**DATA PROVIDED**.

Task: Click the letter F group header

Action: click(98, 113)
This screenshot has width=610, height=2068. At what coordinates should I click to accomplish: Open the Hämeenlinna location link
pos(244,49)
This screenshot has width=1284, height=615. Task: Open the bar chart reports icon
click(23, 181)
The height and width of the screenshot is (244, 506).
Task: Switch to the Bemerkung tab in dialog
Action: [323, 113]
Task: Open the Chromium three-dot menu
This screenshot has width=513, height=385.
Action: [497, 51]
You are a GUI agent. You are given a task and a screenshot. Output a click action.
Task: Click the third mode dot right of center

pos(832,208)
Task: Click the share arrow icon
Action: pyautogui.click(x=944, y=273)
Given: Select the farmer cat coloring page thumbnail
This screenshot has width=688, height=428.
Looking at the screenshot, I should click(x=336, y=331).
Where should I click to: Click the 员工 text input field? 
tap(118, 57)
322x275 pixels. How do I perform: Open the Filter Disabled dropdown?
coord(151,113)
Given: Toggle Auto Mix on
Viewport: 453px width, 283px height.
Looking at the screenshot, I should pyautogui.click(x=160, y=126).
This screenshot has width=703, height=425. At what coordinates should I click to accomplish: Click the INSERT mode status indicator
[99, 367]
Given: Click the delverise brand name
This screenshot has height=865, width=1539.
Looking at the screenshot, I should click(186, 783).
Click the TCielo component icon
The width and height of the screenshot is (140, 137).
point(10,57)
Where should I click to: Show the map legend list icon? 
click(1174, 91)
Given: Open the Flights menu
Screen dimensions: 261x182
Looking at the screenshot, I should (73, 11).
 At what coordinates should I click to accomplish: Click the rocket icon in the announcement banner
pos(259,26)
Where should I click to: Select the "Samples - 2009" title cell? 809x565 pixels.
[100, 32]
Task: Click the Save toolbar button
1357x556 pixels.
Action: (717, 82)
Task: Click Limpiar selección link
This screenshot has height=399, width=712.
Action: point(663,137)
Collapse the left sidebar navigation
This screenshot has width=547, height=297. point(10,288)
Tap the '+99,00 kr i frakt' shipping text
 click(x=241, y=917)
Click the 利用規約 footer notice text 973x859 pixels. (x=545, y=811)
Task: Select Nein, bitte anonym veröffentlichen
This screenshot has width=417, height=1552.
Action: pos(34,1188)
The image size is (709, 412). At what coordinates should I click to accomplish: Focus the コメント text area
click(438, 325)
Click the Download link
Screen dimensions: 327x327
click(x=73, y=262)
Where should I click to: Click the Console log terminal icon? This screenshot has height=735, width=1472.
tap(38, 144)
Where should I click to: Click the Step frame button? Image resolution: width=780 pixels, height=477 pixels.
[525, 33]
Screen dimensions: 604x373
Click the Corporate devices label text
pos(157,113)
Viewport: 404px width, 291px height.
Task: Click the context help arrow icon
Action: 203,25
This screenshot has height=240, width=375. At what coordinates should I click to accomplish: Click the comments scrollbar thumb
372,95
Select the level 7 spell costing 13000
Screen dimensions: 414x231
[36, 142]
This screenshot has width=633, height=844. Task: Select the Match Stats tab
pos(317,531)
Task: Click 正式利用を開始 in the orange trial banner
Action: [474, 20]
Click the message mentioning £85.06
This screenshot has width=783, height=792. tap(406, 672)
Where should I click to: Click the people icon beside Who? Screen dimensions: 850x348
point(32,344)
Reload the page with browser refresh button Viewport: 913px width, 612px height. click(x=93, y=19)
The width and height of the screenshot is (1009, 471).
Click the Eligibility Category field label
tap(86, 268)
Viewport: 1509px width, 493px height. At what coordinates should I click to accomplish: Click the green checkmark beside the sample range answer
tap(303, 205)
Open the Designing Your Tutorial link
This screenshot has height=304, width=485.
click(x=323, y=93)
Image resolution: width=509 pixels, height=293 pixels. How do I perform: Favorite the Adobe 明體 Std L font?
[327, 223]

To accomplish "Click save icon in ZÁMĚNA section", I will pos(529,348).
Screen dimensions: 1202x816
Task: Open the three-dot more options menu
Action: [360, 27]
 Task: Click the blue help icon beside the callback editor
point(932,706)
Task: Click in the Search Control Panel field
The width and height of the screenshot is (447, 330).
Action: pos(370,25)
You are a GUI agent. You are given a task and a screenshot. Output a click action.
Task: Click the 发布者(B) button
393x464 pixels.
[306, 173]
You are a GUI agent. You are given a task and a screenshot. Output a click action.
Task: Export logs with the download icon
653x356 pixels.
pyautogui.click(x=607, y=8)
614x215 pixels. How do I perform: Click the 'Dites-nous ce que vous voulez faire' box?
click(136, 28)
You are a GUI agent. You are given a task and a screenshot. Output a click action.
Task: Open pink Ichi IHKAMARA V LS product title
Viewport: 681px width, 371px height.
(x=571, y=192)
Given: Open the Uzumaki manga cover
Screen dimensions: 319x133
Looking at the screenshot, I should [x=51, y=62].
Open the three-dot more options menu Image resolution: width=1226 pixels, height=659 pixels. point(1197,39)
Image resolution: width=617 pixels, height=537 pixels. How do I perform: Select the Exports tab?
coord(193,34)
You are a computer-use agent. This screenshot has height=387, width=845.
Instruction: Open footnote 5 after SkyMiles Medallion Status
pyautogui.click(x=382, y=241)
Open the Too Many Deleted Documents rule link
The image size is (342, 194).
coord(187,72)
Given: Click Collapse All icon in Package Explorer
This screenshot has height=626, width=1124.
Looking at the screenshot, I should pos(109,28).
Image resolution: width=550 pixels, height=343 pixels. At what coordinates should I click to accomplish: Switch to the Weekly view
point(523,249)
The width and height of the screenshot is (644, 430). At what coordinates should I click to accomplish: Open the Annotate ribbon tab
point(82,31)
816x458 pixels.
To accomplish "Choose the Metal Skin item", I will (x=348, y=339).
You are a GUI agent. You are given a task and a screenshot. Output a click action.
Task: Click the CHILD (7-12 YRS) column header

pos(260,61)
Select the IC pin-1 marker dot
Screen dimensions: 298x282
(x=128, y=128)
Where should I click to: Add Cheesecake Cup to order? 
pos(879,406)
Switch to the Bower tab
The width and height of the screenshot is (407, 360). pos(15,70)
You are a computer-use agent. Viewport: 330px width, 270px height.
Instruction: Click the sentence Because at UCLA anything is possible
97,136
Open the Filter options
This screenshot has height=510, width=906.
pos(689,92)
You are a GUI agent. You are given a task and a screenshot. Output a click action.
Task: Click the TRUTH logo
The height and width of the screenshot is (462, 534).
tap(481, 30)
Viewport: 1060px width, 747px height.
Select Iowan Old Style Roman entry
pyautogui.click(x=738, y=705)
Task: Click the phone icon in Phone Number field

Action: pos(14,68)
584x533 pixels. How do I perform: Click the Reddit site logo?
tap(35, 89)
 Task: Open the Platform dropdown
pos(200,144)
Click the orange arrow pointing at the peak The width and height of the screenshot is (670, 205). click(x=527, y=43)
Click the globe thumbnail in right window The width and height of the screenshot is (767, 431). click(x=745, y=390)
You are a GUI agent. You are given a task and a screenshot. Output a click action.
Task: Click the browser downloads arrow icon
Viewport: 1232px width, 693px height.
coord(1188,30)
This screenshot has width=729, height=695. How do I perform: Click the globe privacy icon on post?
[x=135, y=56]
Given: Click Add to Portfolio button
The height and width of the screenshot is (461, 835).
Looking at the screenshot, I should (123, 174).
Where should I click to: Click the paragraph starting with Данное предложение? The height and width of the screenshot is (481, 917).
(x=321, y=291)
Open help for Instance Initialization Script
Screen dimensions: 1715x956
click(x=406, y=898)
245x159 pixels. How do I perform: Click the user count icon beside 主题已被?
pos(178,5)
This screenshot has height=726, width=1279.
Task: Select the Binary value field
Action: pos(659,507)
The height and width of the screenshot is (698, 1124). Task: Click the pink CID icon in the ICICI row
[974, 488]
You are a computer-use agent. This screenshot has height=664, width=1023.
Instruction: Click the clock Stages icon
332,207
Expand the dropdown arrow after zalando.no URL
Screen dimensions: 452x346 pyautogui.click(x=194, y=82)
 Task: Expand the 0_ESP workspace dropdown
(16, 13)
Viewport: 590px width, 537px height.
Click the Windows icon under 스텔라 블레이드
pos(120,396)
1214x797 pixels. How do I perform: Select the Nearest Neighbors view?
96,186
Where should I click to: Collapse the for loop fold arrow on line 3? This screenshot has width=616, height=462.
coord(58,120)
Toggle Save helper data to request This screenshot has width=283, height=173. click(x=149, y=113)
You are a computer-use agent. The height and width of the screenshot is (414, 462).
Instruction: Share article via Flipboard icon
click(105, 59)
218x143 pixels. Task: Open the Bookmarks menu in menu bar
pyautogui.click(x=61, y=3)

**WHAT TO DO**. Take every line from the data that includes the word "Toggle".

**ANSWER BOX**.
Given: Toggle Auto Mix on
Toggle Save helper data to request This screenshot has width=283, height=173. click(x=149, y=113)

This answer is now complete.